Another comment mentioned how you really had to concentrate on those Madison steps! TRUE! Here you are -- a teenager -- and on television with your school mates, relatives and neighbors watching! You KNOW how hard it is to be un-cool at that age! One mis-step and there goes your ego! Not mentioning any names (he knows who he is) -- but one of the dancers -- because he did screw up that step so badly, is asked to start the Madison at every dance we go to now. (Yes - we still get together -- and we still dance on a regular basis. There is a large group of us who are great old friends -- Emphasis on "Old" ... but still legends in our own minds. ;)

Have to say a word here about Buddy Deane. He WAS strict on the show. The kids were also self disciplined by the elected teenage board. There was a two page list of rules -- made up by the kids themselves -- to which you had to comply or get kicked off the show. But, you have to consider this was a different era and the slightest bit of misconduct in those days would have brought the hammer down on Buddy's head from the media and/or the parents. (Remember when parents had control of their teenagers????)

#### [Work to be completed]
Say whether each statement agrees with the recollection about the Buddy Deane show. Answer yes or no for each, and quote the words of the recollection that decide it.
1. The rules for the show were written by the teenagers themselves.
2. The dancers from the show no longer meet up.
3. Buddy Deane was easygoing about conduct on the show.
The data is not needed here.

#### [Provided material]
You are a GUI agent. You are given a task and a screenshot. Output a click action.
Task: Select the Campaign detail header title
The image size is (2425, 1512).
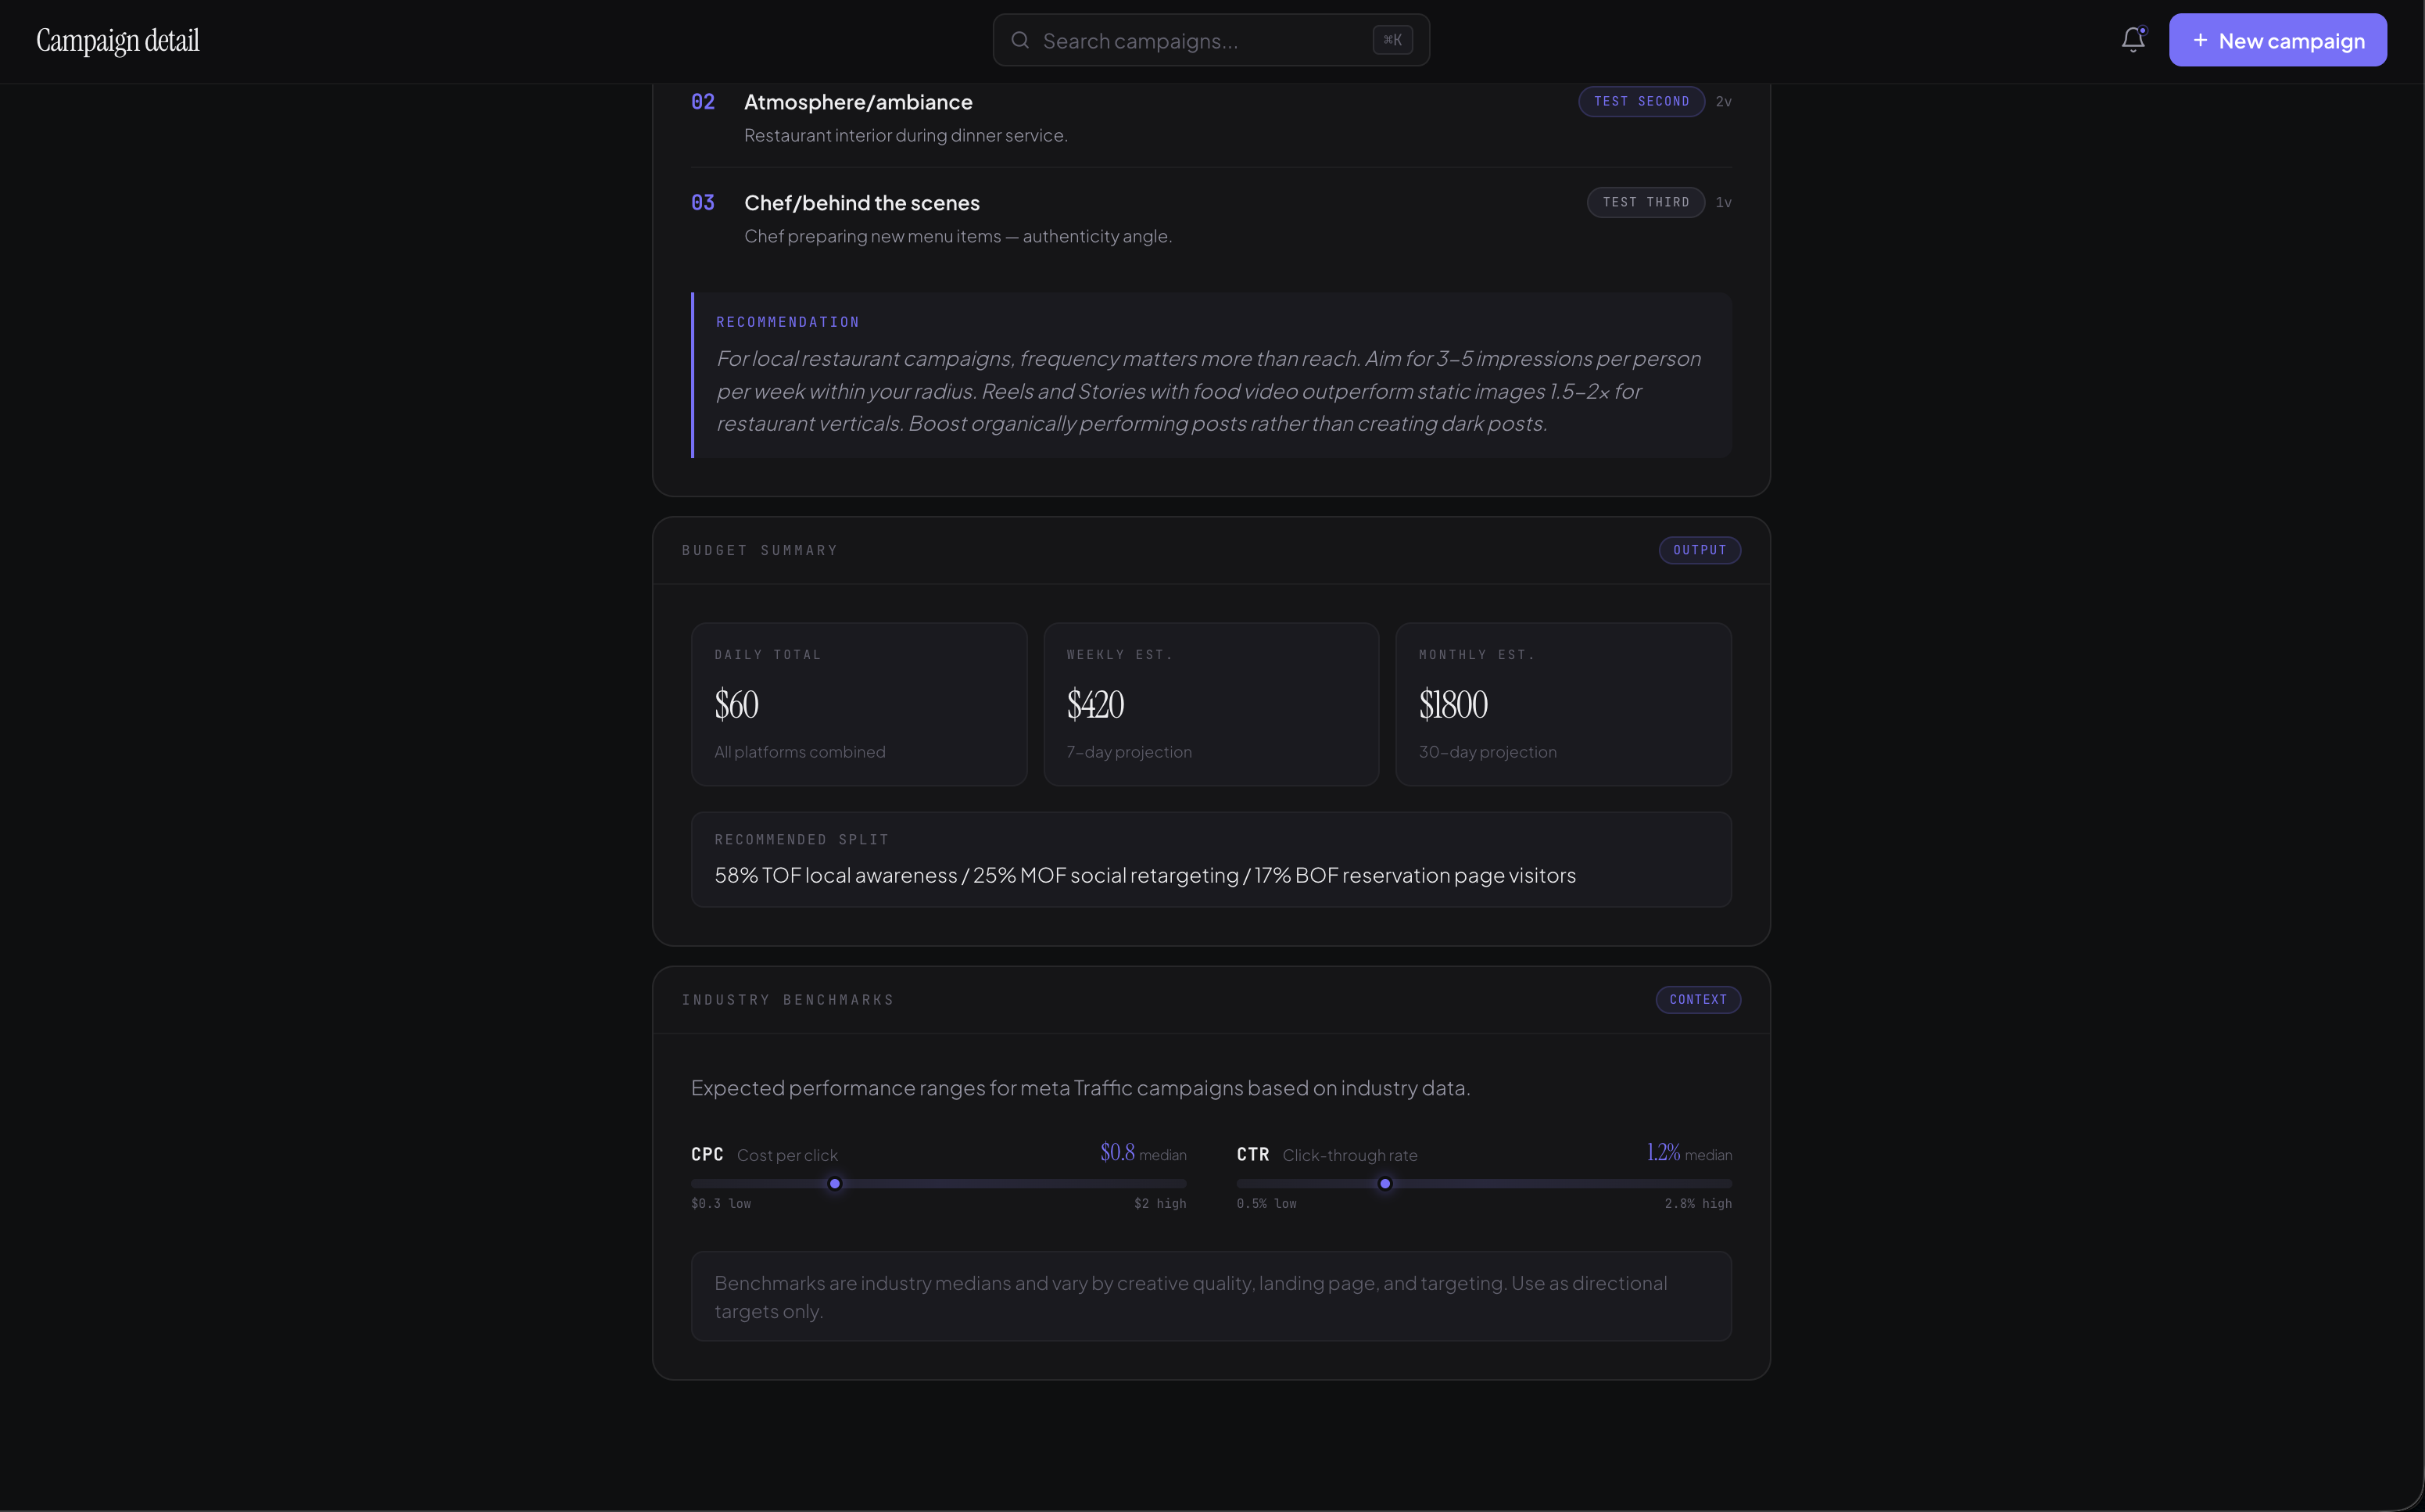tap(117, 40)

#### [The solution]
1. Yes: "made up by the kids themselves"
2. No: "Yes - we still get together -- and we still dance on a regular basis."
3. No: "He WAS strict on the show."